For this I wrote this script:

import subprocess
from Crypto.Util.number import bytes_to_long, isPrime
import string
import random

won = False

N = 10

while not won:
    # Run the fastcoll executable to generate the two messages
    pfx = ''.join(random.choices(string.ascii_uppercase + string.digits, k=N))
    file = open("prefix", "w")
    file.write(pfx)
    file.close()

    subprocess.run(["./fastcoll_v1.0.0.5.exe", "-p", "prefix", "-o", "msg1.bin", "msg2.bin"])

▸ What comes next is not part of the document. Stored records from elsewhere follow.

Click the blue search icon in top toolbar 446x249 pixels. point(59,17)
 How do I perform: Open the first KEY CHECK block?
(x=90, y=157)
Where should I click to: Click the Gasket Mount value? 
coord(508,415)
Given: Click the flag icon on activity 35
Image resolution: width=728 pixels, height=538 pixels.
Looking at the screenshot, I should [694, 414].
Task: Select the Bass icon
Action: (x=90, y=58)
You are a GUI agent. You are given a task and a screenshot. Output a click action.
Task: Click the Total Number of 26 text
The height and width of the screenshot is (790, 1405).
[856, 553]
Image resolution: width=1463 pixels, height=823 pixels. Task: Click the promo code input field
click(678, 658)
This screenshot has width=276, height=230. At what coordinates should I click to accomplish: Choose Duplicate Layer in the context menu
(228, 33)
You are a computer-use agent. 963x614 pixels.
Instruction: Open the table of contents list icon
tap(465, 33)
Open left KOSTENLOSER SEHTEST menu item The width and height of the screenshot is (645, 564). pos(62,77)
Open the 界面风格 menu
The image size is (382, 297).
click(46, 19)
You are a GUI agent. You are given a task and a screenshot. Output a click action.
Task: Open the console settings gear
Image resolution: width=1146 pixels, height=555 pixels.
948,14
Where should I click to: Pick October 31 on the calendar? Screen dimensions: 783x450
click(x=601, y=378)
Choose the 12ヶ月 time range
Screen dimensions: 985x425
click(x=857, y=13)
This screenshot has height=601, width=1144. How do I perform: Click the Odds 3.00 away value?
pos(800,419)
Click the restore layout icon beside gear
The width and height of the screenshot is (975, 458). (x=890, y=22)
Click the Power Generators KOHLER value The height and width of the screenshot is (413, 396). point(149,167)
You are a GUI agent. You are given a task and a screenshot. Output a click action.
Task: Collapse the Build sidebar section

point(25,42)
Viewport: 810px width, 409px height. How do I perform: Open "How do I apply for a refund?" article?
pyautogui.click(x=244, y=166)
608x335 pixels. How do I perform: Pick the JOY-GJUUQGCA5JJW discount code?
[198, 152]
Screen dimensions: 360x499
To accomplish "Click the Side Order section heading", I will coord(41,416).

    # Convert the messages to integers
    with open("msg1.bin", "rb") as f:
        msg1_int = bytes_to_long(f.read())
    if(msg1_int.bit_length() > 1024):
        continue
    with open("msg2.bin", "rb") as f:
        msg2_int = bytes_to_long(f.read())
    if(msg2_int.bit_length() > 1024):
        continue
    
    print(msg1_int)
    print(isPrime(msg1_int))
    print(msg2_int)
    print(isPrime(msg2_int))

    # Check if one message is prime and the other is composite
    if isPrime(msg1_int) and not isPrime(msg2_int):
        won = True
    elif isPrime(msg2_int) and not isPrime(msg1_int):
        won = True

However, I'm not sure this is the most efficient way so can someone suggest improvements? Any help would be appreciated.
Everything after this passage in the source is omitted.